Activity: Go through the material and tally the lines containing the string "Viewport". Give the total alone.

Excerpted records:
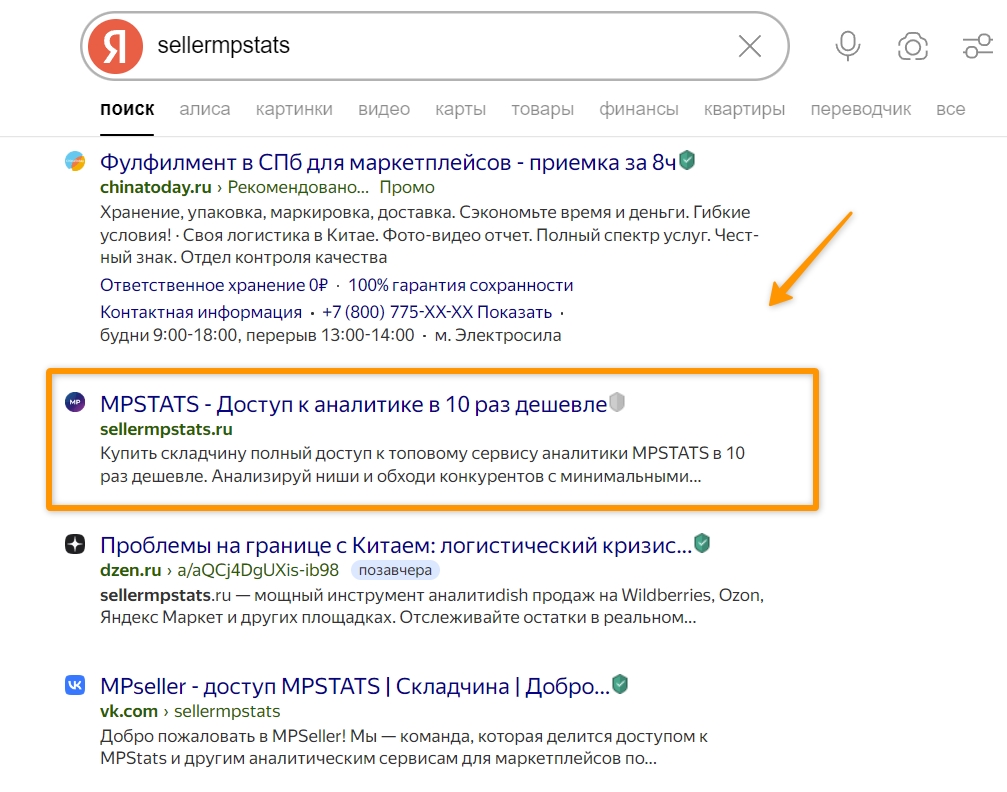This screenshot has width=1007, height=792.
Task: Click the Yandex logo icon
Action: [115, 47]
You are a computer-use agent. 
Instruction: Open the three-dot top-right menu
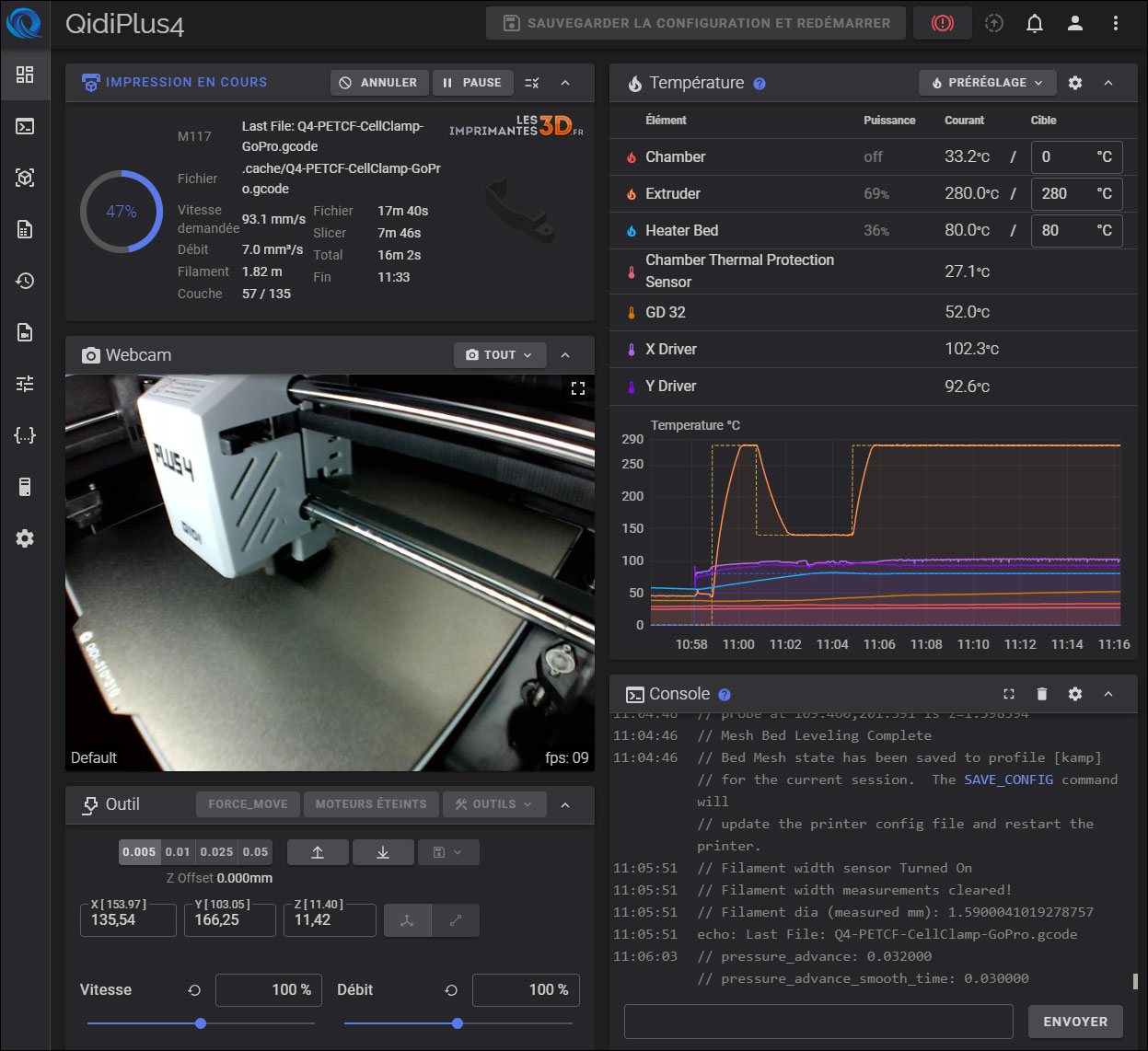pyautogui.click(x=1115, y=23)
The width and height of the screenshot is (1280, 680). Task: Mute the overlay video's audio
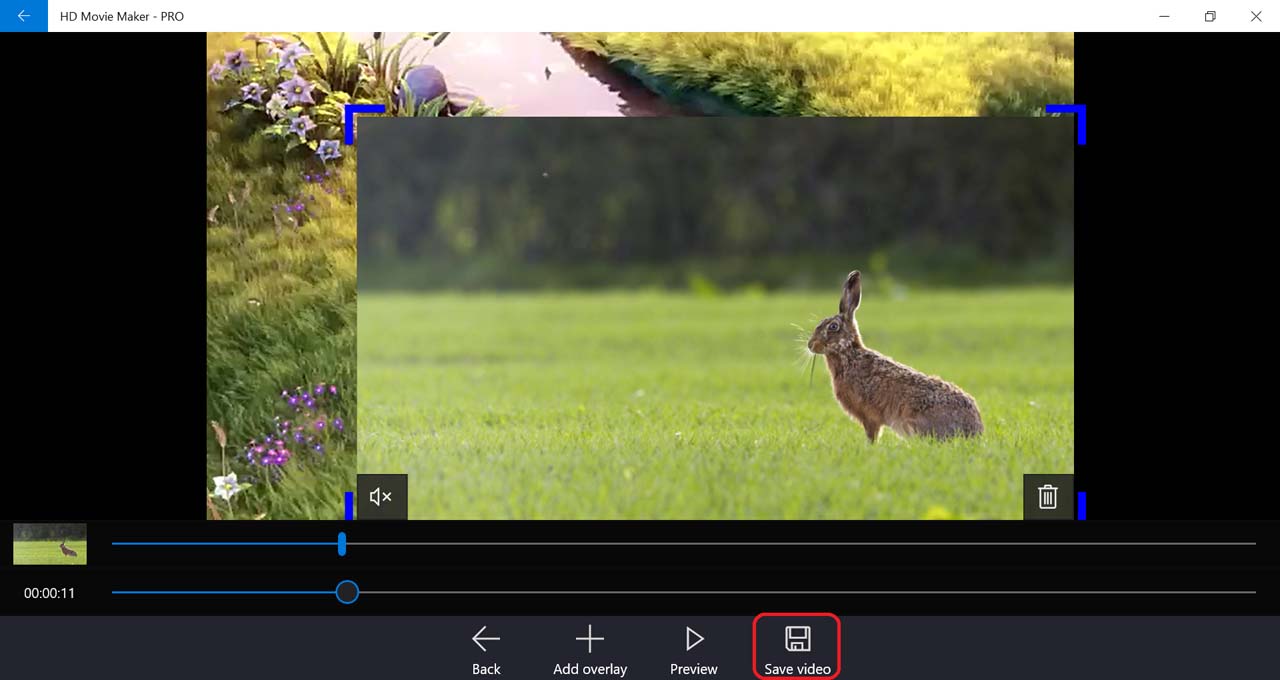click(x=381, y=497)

==

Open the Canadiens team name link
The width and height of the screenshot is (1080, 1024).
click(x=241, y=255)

==

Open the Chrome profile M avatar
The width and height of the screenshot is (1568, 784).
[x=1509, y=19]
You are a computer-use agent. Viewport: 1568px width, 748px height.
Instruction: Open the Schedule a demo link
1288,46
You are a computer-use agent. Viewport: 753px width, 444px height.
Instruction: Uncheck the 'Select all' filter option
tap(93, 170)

Written response: 2